## [Data section]
Content starts
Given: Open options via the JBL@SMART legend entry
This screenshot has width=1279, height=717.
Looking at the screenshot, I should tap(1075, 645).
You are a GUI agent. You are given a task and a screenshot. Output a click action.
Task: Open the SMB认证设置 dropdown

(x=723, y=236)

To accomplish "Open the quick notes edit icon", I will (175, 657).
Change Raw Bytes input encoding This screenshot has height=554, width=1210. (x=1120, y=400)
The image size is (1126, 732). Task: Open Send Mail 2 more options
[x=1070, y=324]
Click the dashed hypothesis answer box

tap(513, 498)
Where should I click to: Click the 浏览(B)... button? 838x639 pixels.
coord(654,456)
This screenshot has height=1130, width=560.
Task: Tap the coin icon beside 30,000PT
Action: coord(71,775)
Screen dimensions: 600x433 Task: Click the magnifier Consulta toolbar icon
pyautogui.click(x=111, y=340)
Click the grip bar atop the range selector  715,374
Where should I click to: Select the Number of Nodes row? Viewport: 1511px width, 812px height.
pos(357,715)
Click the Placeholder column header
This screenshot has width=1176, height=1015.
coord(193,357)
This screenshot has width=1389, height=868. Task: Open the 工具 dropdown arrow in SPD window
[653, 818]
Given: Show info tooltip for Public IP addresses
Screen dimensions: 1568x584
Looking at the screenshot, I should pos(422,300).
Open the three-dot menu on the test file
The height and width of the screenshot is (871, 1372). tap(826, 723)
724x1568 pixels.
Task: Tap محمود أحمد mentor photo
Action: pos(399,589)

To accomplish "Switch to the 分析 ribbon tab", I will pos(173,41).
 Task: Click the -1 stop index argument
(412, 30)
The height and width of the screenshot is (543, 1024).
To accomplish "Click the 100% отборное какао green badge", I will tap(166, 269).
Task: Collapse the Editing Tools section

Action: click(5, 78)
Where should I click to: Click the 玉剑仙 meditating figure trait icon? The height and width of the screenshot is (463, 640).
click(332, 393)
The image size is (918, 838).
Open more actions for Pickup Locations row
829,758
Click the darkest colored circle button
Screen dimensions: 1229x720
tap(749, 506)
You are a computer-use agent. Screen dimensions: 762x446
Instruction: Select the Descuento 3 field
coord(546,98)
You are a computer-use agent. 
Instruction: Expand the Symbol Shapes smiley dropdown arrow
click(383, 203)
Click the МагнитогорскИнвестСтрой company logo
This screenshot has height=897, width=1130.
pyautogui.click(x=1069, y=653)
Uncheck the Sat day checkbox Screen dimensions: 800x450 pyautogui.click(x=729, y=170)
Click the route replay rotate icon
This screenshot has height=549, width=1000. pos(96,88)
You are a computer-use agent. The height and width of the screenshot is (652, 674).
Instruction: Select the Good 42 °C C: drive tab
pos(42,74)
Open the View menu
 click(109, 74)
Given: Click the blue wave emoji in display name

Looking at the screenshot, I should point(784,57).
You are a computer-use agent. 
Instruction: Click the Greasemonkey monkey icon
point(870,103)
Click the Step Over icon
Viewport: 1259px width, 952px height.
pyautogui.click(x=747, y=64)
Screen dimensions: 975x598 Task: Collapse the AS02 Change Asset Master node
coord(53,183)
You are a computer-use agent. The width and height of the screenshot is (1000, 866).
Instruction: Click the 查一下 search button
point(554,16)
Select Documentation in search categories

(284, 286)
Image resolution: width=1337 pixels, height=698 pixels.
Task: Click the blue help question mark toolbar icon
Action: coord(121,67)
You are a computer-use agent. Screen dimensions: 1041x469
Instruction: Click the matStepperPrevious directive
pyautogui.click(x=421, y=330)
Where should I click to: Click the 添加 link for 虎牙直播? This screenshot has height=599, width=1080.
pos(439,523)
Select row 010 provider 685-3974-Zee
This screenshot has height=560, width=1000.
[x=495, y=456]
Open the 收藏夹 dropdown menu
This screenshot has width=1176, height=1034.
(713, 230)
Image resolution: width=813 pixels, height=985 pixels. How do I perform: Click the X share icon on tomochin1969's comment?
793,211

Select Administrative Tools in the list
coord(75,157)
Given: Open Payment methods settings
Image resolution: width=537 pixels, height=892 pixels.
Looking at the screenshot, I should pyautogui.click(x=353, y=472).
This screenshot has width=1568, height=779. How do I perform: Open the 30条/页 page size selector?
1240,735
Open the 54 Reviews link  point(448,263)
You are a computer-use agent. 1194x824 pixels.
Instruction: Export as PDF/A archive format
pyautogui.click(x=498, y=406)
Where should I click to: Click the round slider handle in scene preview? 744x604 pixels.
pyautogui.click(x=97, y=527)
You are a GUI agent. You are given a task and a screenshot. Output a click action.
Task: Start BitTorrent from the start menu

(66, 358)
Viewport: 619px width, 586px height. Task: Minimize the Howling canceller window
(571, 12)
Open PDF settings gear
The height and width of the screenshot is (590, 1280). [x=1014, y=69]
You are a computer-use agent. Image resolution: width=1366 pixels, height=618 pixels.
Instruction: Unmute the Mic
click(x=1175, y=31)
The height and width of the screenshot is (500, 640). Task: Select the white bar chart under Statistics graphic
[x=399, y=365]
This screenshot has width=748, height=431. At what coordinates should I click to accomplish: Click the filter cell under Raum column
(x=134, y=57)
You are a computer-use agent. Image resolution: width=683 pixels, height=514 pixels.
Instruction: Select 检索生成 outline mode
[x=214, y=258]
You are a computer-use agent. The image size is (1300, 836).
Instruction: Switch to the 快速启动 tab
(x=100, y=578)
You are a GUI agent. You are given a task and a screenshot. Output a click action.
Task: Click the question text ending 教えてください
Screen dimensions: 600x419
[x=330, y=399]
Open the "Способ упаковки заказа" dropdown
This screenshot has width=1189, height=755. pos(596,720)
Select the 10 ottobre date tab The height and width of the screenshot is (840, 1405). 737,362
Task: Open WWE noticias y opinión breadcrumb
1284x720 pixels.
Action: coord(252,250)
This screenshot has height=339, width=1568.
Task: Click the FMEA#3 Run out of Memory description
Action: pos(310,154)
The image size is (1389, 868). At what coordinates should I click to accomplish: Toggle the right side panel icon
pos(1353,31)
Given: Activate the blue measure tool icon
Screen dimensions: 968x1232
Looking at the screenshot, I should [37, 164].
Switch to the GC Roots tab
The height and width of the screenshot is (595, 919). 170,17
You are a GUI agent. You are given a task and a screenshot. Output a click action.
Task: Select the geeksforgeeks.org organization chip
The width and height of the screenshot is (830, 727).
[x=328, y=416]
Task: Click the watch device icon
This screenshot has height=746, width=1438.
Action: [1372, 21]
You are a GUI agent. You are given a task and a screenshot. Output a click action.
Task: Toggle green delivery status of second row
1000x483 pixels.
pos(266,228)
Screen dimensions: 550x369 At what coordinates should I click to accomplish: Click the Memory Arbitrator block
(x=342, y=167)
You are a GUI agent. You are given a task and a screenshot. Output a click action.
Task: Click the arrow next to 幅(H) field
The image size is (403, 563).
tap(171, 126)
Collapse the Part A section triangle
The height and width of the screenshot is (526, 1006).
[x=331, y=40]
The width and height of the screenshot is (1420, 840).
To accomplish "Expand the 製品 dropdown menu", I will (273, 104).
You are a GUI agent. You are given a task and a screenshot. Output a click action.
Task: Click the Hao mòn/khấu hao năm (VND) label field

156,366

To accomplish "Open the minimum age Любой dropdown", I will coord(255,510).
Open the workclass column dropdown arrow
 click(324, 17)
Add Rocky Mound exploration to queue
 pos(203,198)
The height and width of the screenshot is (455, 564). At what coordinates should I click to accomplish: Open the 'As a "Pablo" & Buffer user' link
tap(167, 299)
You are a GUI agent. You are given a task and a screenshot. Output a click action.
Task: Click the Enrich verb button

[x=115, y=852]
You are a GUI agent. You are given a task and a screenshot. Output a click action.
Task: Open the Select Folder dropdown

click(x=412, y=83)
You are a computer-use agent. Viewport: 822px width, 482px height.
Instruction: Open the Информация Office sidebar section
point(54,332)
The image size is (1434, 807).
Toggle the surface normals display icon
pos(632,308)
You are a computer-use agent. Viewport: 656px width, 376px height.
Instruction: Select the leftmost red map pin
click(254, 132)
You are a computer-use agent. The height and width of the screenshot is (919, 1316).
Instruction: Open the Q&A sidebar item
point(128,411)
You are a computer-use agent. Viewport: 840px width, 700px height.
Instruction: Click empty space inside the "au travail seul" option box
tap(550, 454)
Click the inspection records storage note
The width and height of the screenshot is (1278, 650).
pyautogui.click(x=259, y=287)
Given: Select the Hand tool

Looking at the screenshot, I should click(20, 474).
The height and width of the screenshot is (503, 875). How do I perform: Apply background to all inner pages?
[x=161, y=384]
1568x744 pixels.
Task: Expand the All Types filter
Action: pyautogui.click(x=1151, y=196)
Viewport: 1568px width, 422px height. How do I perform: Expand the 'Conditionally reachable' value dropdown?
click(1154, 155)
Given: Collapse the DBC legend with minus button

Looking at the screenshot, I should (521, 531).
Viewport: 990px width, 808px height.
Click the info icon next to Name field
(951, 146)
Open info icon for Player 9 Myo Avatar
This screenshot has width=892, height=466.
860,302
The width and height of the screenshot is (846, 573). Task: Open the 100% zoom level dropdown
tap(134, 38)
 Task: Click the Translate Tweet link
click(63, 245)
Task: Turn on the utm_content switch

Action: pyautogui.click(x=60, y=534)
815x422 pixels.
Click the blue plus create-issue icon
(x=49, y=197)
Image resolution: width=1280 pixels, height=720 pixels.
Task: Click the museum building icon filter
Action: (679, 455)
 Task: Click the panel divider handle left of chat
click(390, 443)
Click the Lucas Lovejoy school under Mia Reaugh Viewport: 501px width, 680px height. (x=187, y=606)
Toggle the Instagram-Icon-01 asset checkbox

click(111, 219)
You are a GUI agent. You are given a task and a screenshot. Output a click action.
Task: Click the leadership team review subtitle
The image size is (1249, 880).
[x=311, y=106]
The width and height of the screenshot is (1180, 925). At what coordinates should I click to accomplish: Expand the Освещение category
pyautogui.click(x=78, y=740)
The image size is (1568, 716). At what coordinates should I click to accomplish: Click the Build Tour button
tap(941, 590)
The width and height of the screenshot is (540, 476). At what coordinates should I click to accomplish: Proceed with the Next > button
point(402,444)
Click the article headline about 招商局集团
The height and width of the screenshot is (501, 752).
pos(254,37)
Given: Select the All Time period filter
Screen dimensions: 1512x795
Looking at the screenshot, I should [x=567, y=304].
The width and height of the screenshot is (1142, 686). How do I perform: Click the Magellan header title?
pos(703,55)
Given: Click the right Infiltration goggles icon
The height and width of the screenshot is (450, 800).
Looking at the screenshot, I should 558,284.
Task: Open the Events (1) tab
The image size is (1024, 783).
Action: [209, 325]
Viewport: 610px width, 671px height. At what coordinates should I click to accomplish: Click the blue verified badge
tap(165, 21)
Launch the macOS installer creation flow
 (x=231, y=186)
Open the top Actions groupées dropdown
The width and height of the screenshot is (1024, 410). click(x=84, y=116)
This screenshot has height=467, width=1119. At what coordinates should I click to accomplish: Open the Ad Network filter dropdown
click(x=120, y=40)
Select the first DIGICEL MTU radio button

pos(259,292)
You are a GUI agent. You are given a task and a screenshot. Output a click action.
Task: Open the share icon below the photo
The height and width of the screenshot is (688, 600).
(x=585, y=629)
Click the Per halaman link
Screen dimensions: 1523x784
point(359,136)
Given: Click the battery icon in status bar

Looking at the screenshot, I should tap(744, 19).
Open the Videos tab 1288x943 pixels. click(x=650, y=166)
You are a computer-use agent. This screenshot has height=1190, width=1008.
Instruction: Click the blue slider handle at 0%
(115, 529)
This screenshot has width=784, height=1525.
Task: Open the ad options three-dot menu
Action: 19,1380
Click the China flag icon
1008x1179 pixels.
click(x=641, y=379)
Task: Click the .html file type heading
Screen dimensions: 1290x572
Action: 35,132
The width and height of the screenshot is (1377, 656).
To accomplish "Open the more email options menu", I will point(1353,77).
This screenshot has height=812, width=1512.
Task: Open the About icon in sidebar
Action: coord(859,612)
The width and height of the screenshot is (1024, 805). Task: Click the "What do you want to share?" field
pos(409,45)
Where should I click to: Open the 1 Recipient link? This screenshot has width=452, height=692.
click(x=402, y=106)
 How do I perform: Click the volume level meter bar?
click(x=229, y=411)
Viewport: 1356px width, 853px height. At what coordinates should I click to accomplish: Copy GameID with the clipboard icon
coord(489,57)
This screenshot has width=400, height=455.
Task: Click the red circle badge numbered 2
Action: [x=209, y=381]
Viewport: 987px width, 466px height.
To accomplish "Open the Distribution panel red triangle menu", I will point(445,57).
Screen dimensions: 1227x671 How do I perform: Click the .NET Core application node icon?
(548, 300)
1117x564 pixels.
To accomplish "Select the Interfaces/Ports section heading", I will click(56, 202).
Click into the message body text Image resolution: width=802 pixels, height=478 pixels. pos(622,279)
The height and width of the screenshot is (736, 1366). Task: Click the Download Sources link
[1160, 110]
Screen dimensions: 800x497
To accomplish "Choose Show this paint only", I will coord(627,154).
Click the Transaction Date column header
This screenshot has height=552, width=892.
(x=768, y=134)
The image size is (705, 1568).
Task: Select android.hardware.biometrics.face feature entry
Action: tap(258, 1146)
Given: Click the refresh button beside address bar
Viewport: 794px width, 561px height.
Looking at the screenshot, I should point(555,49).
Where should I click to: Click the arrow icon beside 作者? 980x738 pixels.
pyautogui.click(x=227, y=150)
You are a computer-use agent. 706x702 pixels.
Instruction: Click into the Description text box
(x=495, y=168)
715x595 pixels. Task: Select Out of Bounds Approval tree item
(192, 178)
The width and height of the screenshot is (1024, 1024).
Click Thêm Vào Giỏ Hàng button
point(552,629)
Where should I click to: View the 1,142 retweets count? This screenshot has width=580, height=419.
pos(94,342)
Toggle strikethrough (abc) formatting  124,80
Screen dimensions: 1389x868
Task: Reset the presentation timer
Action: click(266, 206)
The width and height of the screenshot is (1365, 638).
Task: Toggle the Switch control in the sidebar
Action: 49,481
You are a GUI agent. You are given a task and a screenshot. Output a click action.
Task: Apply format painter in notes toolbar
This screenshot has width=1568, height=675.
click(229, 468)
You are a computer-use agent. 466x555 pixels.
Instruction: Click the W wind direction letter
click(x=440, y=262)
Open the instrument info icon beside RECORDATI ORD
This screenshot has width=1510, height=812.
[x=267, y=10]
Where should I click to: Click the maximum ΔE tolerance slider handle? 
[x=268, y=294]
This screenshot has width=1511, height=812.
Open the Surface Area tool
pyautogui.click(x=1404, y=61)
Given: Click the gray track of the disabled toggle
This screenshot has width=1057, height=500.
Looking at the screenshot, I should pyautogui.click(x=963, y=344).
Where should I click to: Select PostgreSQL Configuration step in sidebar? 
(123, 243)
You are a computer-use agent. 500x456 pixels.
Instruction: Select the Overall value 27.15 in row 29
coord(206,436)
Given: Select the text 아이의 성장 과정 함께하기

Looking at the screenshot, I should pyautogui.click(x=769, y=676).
Content ends
Retype, exactly and in full, the lines above from the one containing "This screenshot has height=746, width=1438." through the one containing "Task: Click the arrow next to 幅(H) field".

This screenshot has height=746, width=1438.
Action: [1372, 21]
You are a GUI agent. You are given a task and a screenshot. Output a click action.
Task: Toggle green delivery status of second row
1000x483 pixels.
pos(266,228)
Screen dimensions: 550x369 At what coordinates should I click to accomplish: Click the Memory Arbitrator block
(x=342, y=167)
You are a GUI agent. You are given a task and a screenshot. Output a click action.
Task: Click the arrow next to 幅(H) field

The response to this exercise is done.